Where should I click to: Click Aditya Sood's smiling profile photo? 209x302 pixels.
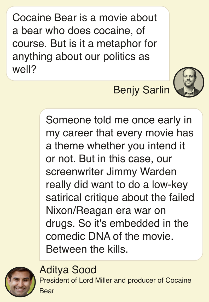(x=20, y=282)
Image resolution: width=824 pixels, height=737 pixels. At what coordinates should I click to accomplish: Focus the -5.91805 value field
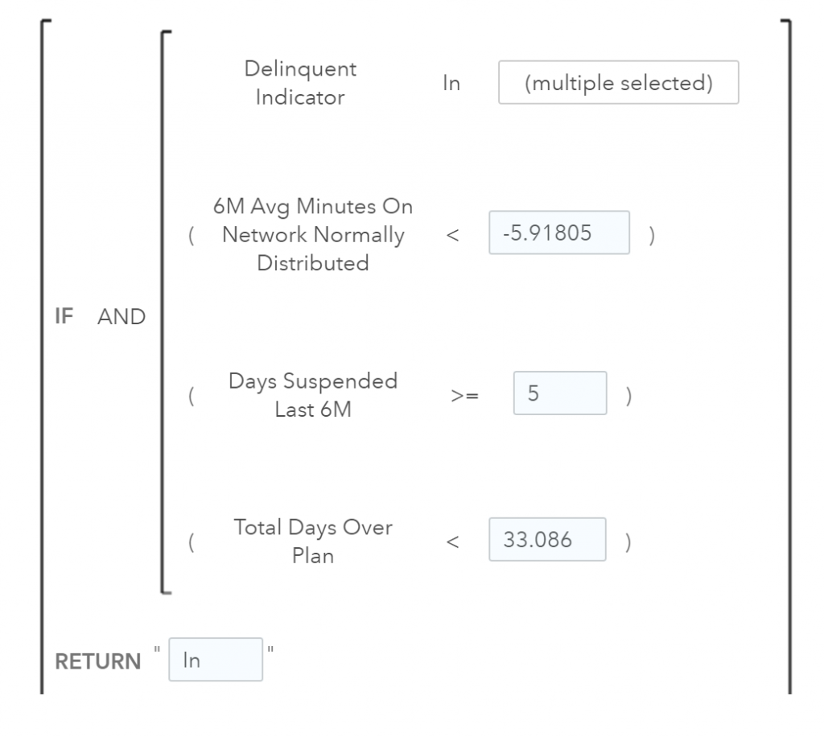click(x=558, y=233)
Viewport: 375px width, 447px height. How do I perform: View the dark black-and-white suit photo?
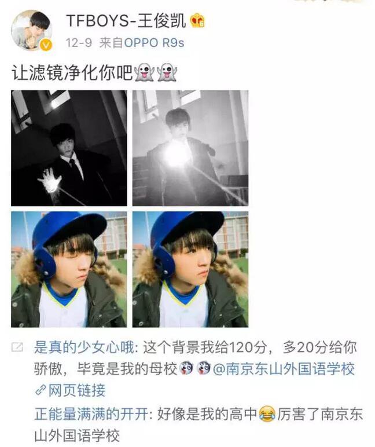tap(69, 148)
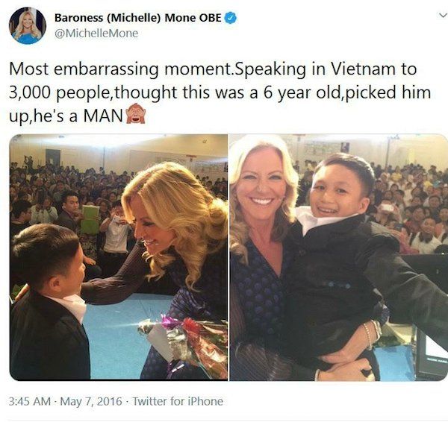The image size is (448, 422).
Task: Click the see-no-evil monkey emoji
Action: (x=137, y=115)
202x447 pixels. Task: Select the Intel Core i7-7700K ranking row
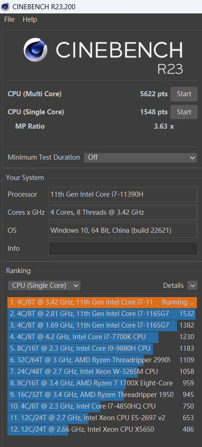pos(102,337)
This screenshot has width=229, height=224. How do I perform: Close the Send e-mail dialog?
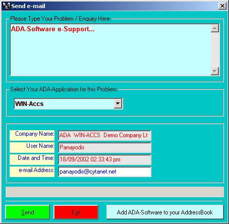(x=222, y=6)
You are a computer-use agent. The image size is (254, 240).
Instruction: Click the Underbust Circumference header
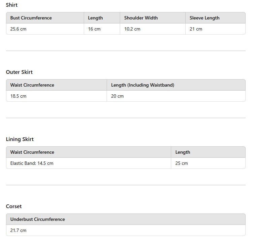pyautogui.click(x=37, y=220)
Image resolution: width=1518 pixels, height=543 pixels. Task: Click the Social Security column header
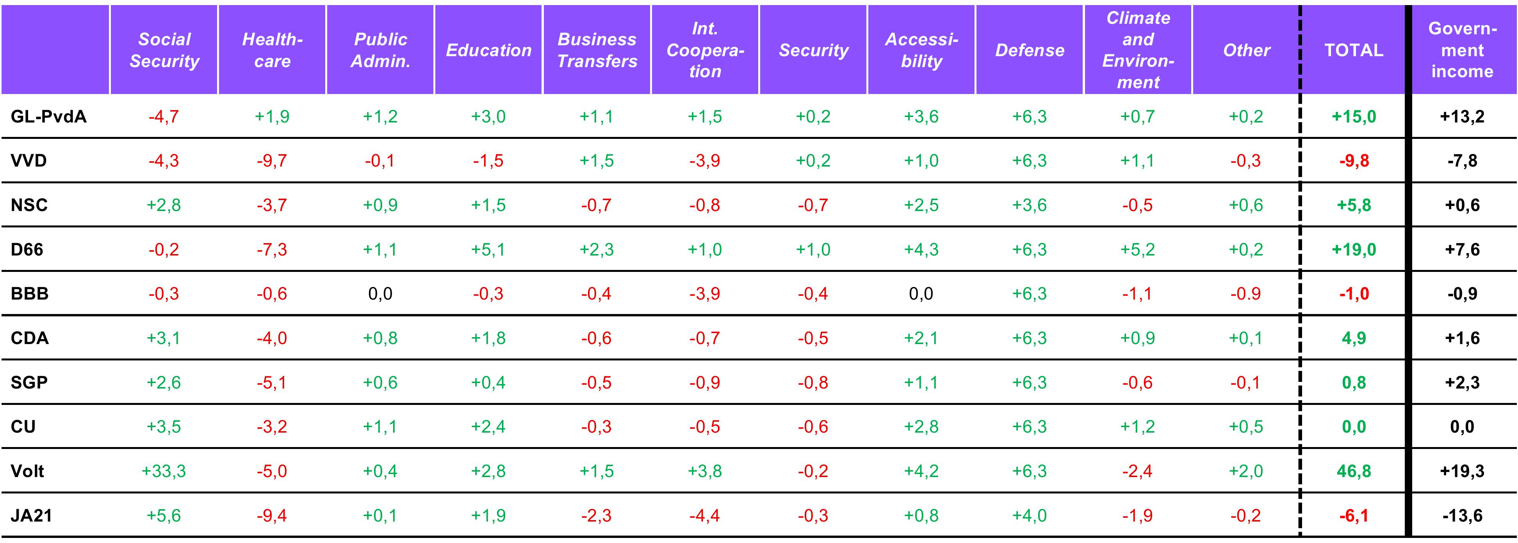pos(164,50)
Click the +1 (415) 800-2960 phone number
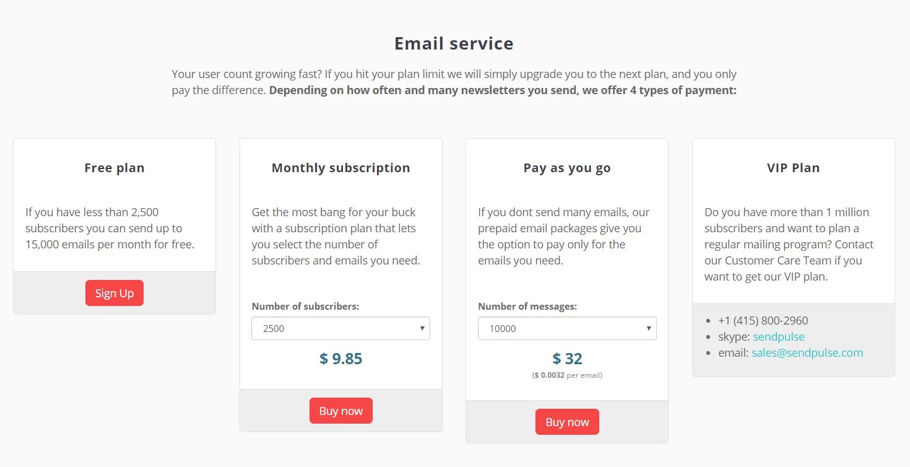 tap(763, 321)
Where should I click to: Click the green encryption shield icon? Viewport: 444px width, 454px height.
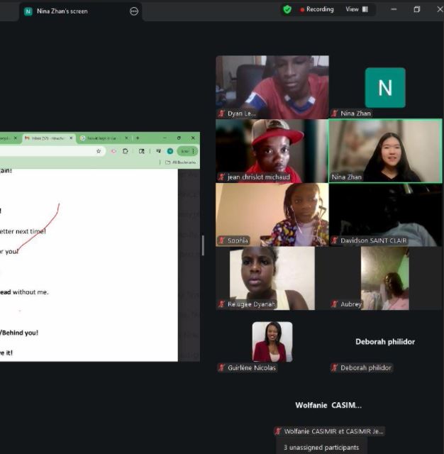pos(287,9)
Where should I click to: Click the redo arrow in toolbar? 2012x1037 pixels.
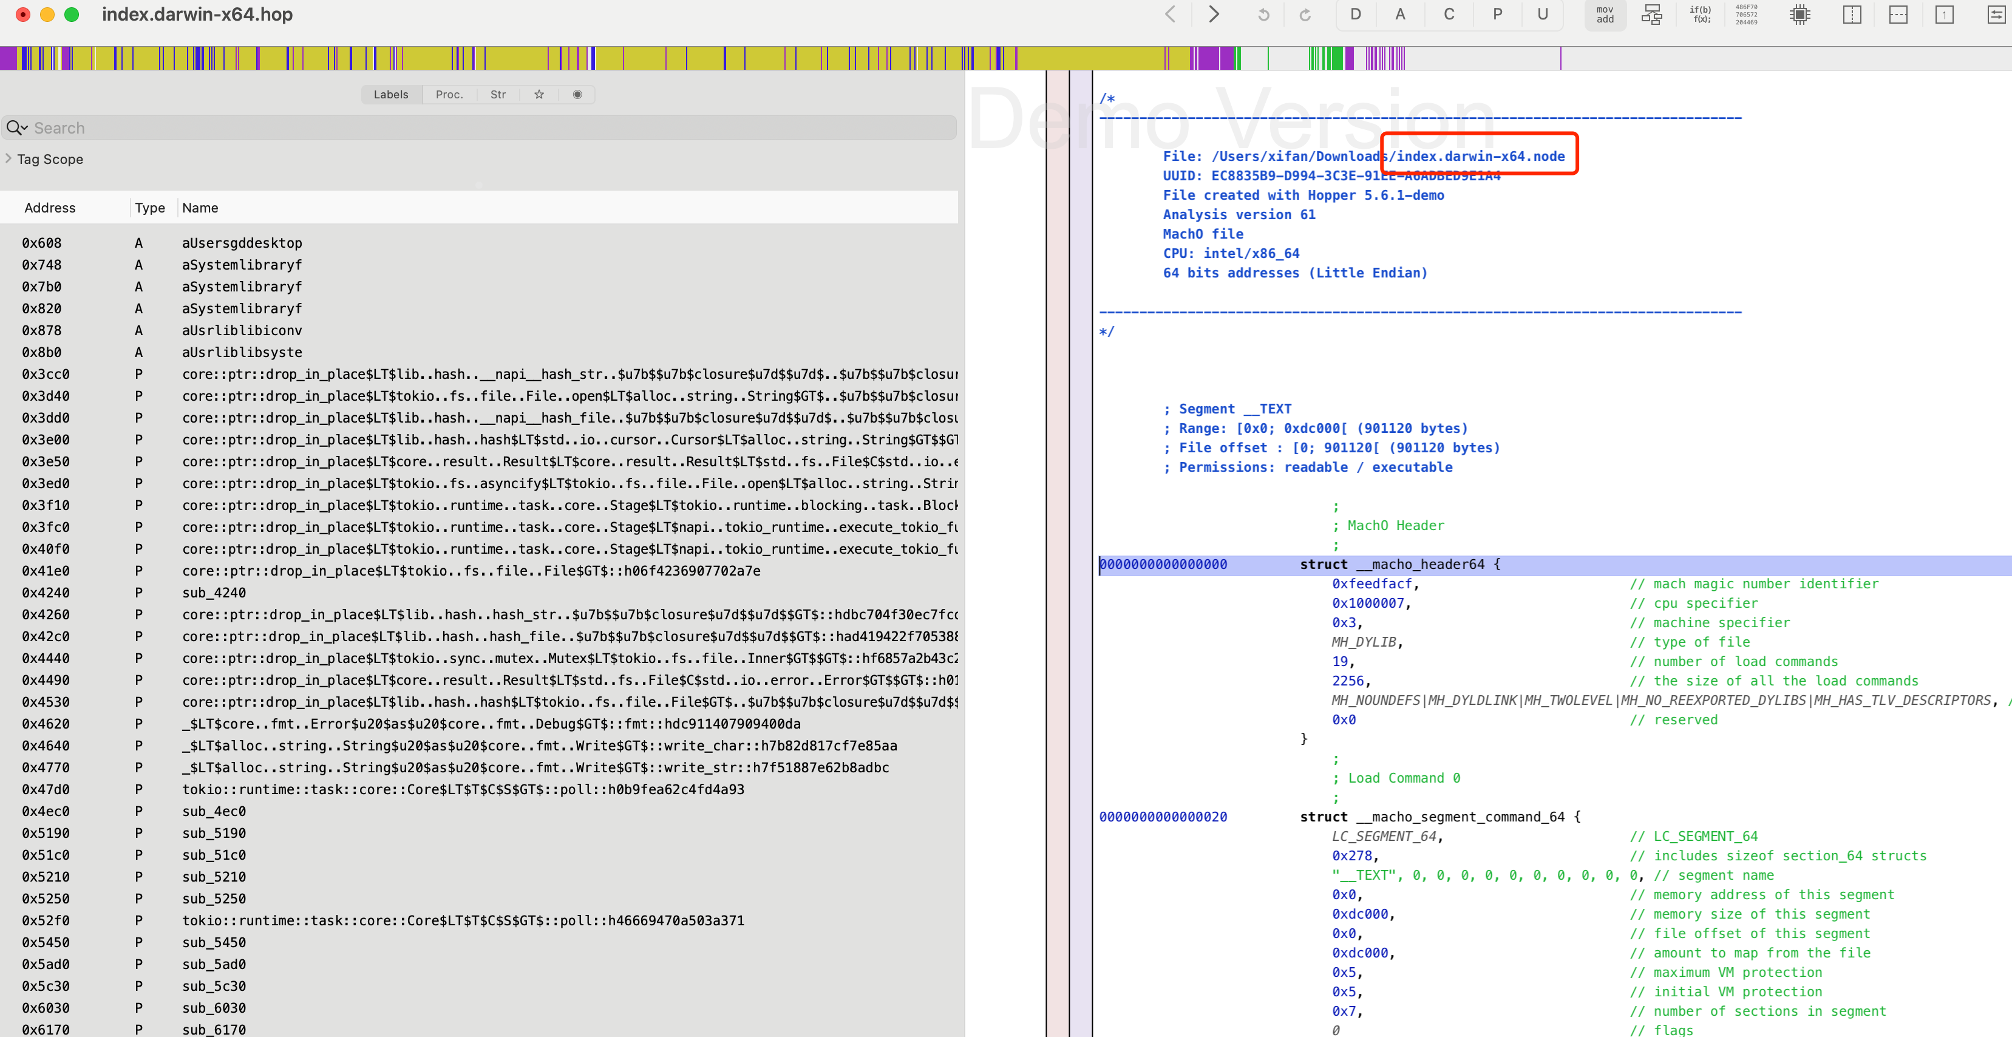coord(1304,15)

Work required
Can you format the lines from the one containing "Click the +1 (415) 800-2960 phone number" through the end of the items as a JSON list of strings, one string per line, with blank lines and the pictures left out?

Result for this exercise
[
  "Click the +1 (415) 800-2960 phone number",
  " tap(763, 321)",
  "Where should I click to: Click the green encryption shield icon? Viewport: 444px width, 454px height.",
  "pos(287,9)",
  "Where should I click to: Click the redo arrow in toolbar? 2012x1037 pixels.",
  "coord(1304,15)"
]